2025年には“入学料の負担軽減”を文科省が通知 実際に動いた大学は?
高柳キャスター:
問題があるのではないかということで、2025年6月、文科省が私立の大学や短大に通知を出しました。

【文科省の通知】
(1)学生や保護者に理解されるように積極的な説明
(2)学生の経済的な負担軽減のため入学料の抑制に努める
(3)入学しない学生の入学料の負担軽減に努める
2025年12月に、私立の大学や短大に「入学しない学生の入学料について」アンケートを実施しました。全836校中210校が「何らかの措置をとる、検討する」と回答しています。
辻本記者:
ただ詳しく見ると、「2026年の受験から対応する」と回答した大学は83校で、全体の1割程度で、必ずしもすぐに多くの大学が措置を講じているわけではないということです。

2026年の受験から実行に移した大学を2校紹介します。
▼東京純心大学
全額返金
▼文化学園大学
10万円を差し引いて返金
出水キャスター:
入学金という大きな金額で入学意思を確かめるのではなくて、もっと違うやり方で大学に対して魅力を学生さんが感じられるような施策ができるといいですよね。

石田健さん:
大学側も当然ビジネスであるという意味では、より多くの入学者を集めたい。
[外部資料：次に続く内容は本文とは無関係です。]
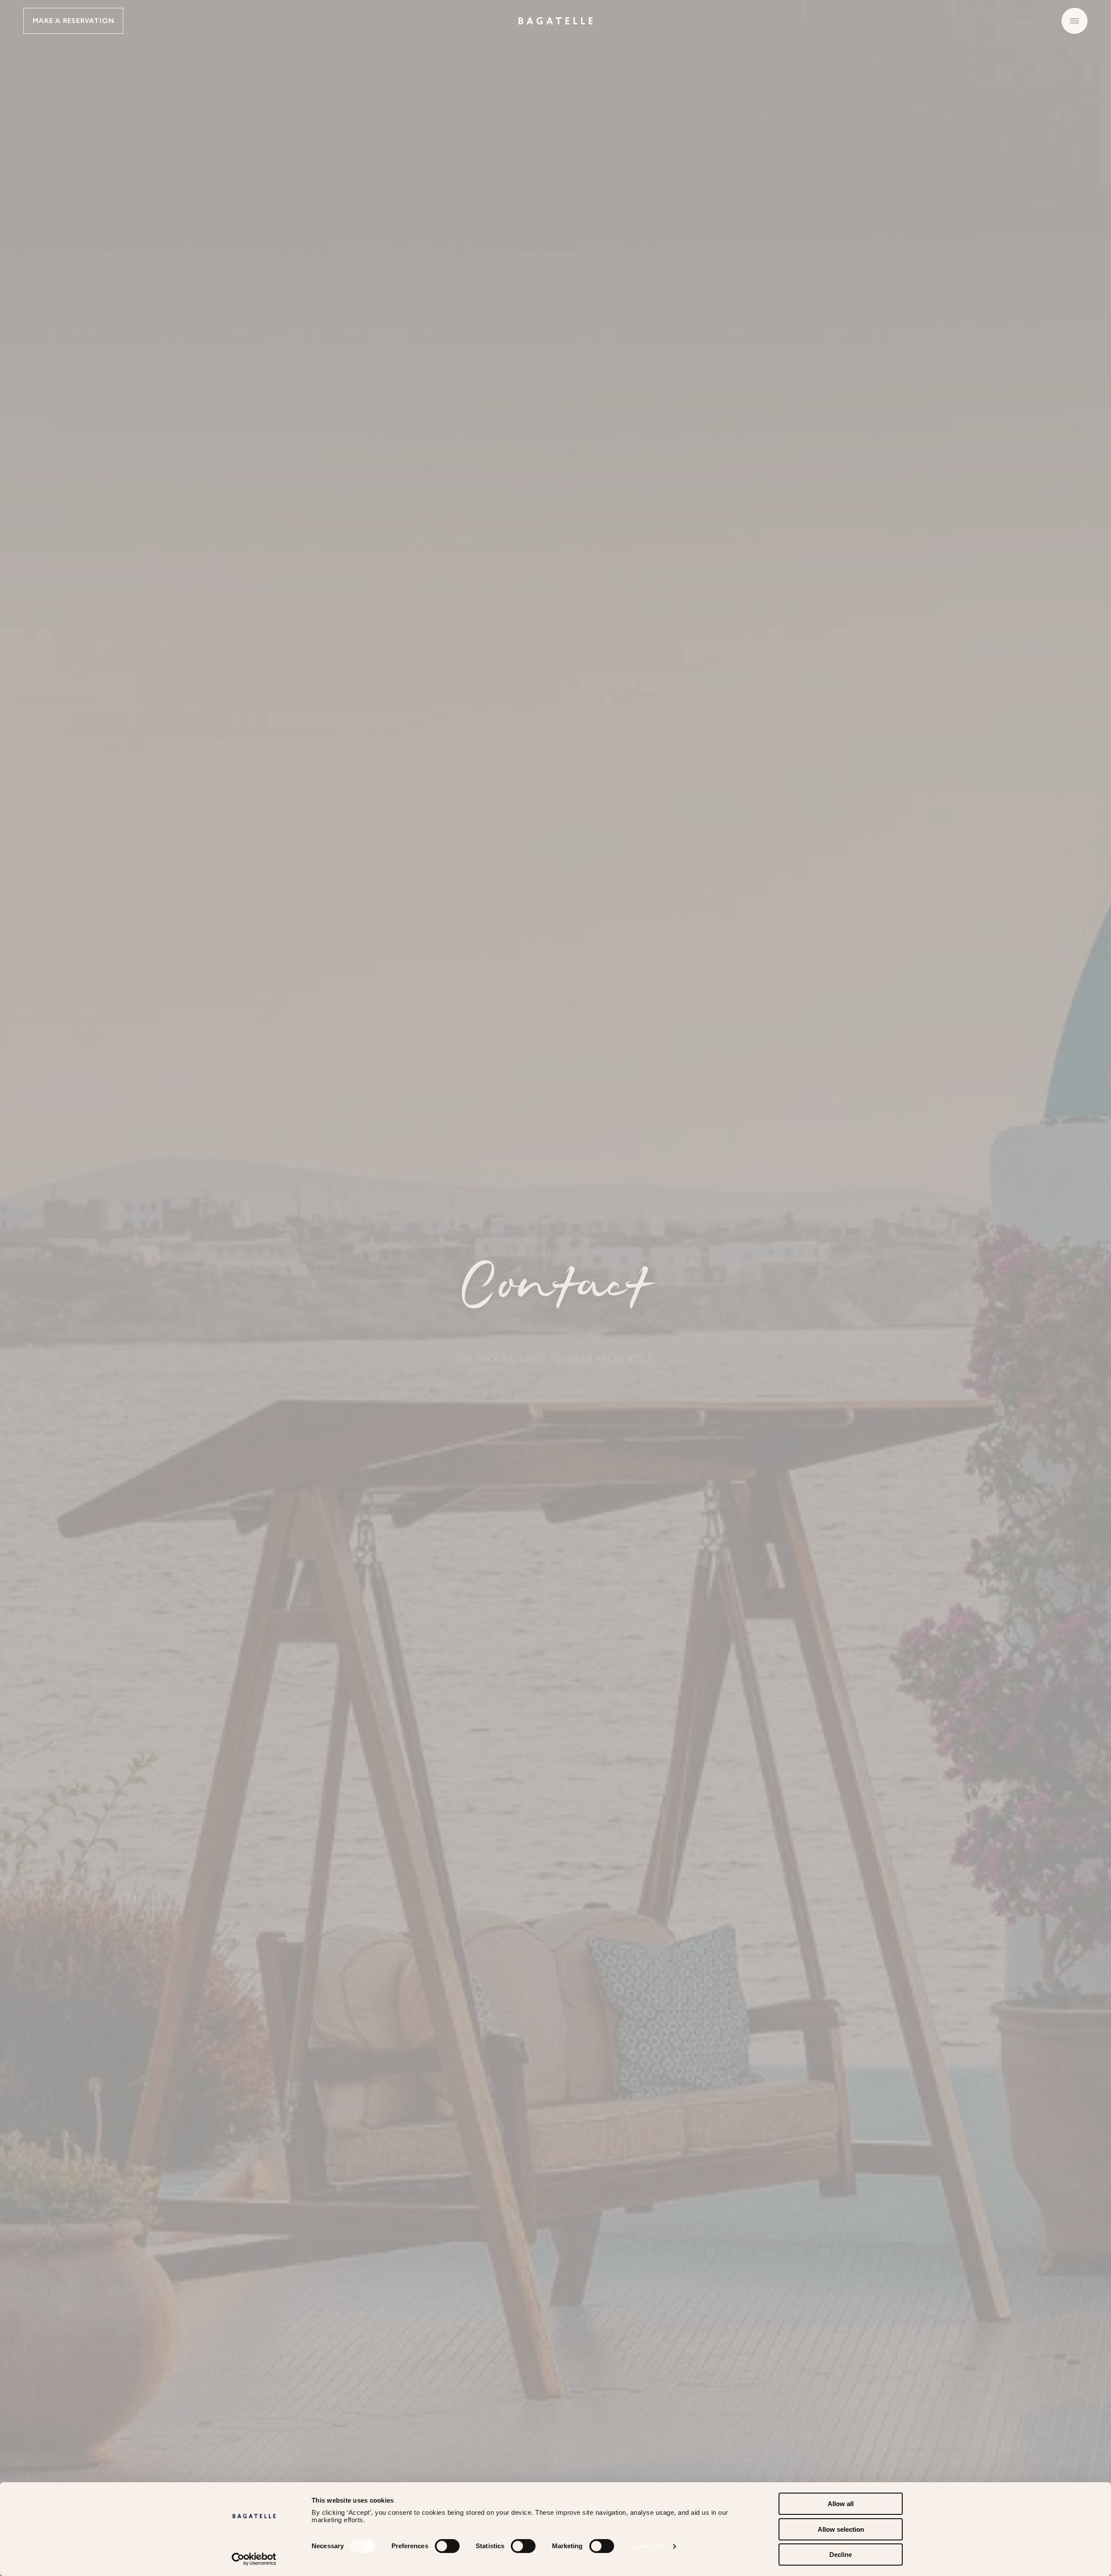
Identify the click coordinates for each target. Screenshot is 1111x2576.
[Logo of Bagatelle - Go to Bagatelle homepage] (555, 21)
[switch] (447, 2546)
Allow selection (841, 2529)
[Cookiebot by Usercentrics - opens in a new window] (254, 2559)
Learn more (647, 2546)
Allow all (841, 2503)
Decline (840, 2554)
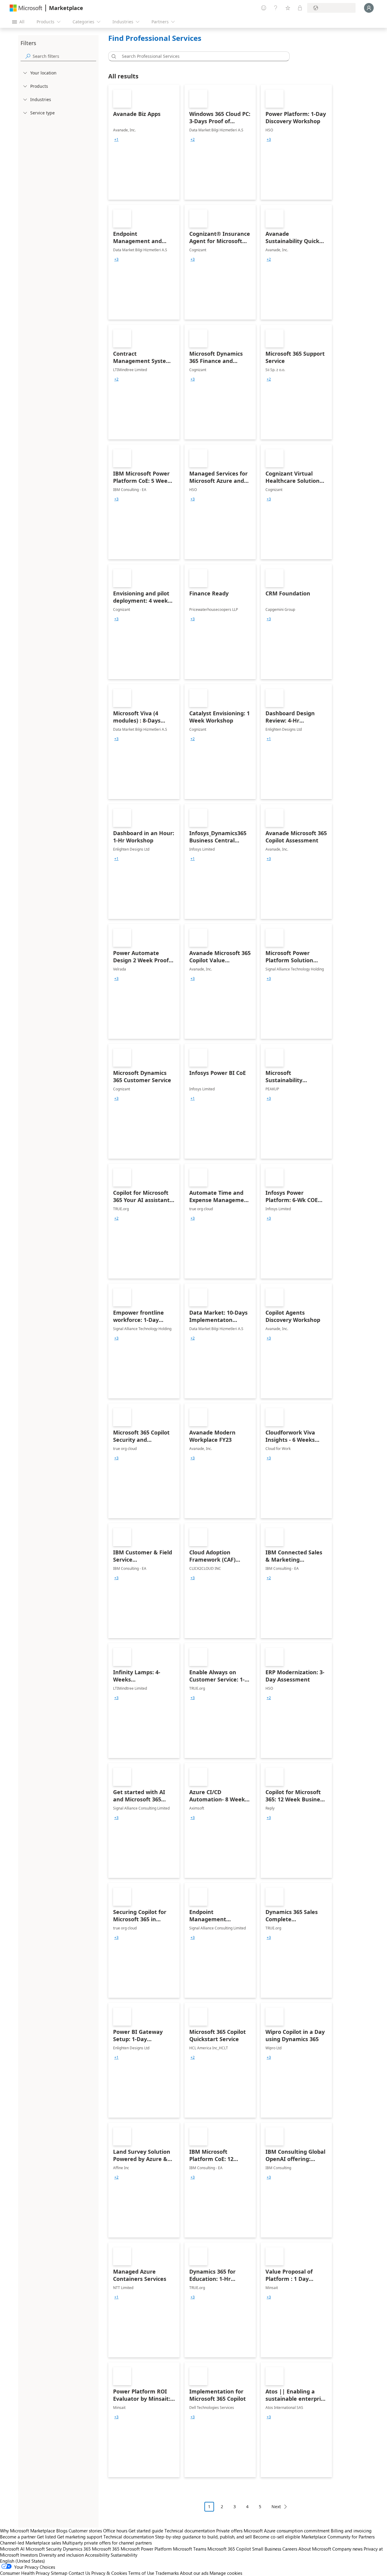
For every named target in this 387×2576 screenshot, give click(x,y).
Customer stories (85, 2531)
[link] (144, 142)
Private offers (229, 2531)
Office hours (115, 2531)
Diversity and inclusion (61, 2555)
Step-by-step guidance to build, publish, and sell (203, 2537)
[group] (116, 139)
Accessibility (97, 2555)
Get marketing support (79, 2537)
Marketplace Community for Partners (338, 2537)
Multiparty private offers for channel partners (107, 2543)
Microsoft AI (12, 2549)
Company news (347, 2549)
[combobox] (201, 56)
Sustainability (124, 2555)
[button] (112, 56)
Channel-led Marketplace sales (30, 2543)
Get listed (46, 2537)
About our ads (194, 2573)
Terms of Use (141, 2573)
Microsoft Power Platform (146, 2549)
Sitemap (59, 2573)
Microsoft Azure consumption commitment (287, 2531)
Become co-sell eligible (276, 2537)
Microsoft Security (44, 2549)
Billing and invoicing (351, 2531)
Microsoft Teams (189, 2549)
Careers (289, 2549)
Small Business (266, 2549)
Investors (29, 2555)
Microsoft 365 (105, 2549)
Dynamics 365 (77, 2549)
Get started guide (145, 2531)
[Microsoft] (26, 8)
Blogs (61, 2531)
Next (276, 2506)
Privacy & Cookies (109, 2573)
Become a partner (18, 2537)
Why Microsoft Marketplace (27, 2531)
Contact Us (79, 2573)
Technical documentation (189, 2531)
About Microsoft (314, 2549)
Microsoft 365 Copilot (229, 2549)
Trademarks (167, 2573)
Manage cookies (226, 2573)
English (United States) (22, 2561)
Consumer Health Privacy (25, 2573)
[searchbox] (64, 56)
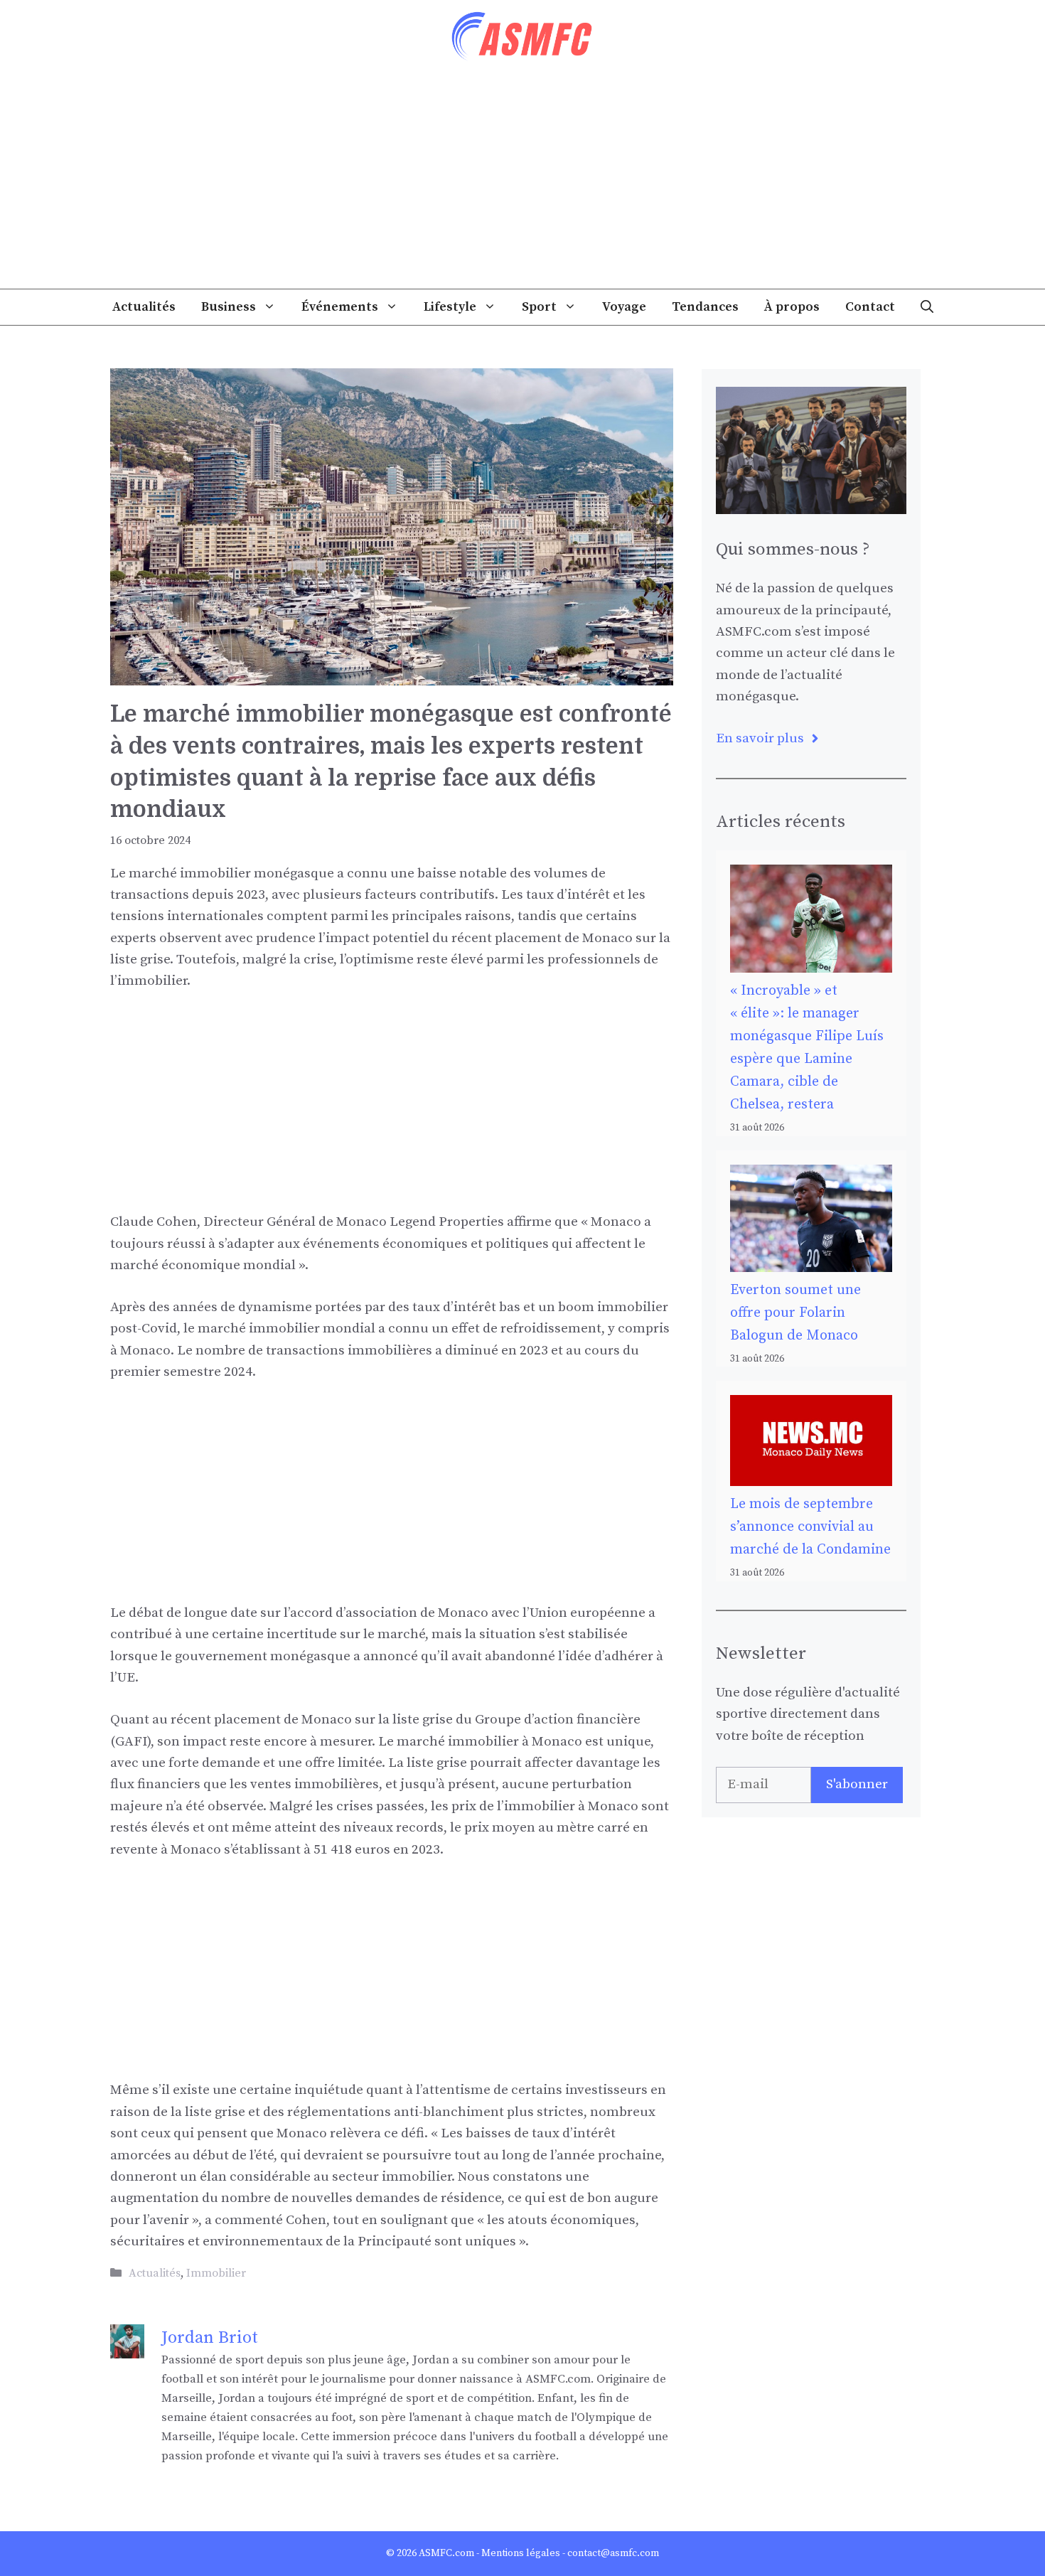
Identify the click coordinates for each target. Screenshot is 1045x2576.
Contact (870, 307)
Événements (339, 307)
特に大学全入時代においては競争も激しくなっています。
もちろん、ビジネス的な観点も重要ですが、本来は教育機関であるということを考えると、お金で人を惹きつけるのではなく、教育の質やどんな研究環境を提供できるかといった点で、大学が選ばれる状態が健全寄りだと思います。
既存の大学の中でどう競争するかではなく、どういった教育、そしてどういったその先を提供すれば、よりよい人材が育つかというところを考えて欲しいです。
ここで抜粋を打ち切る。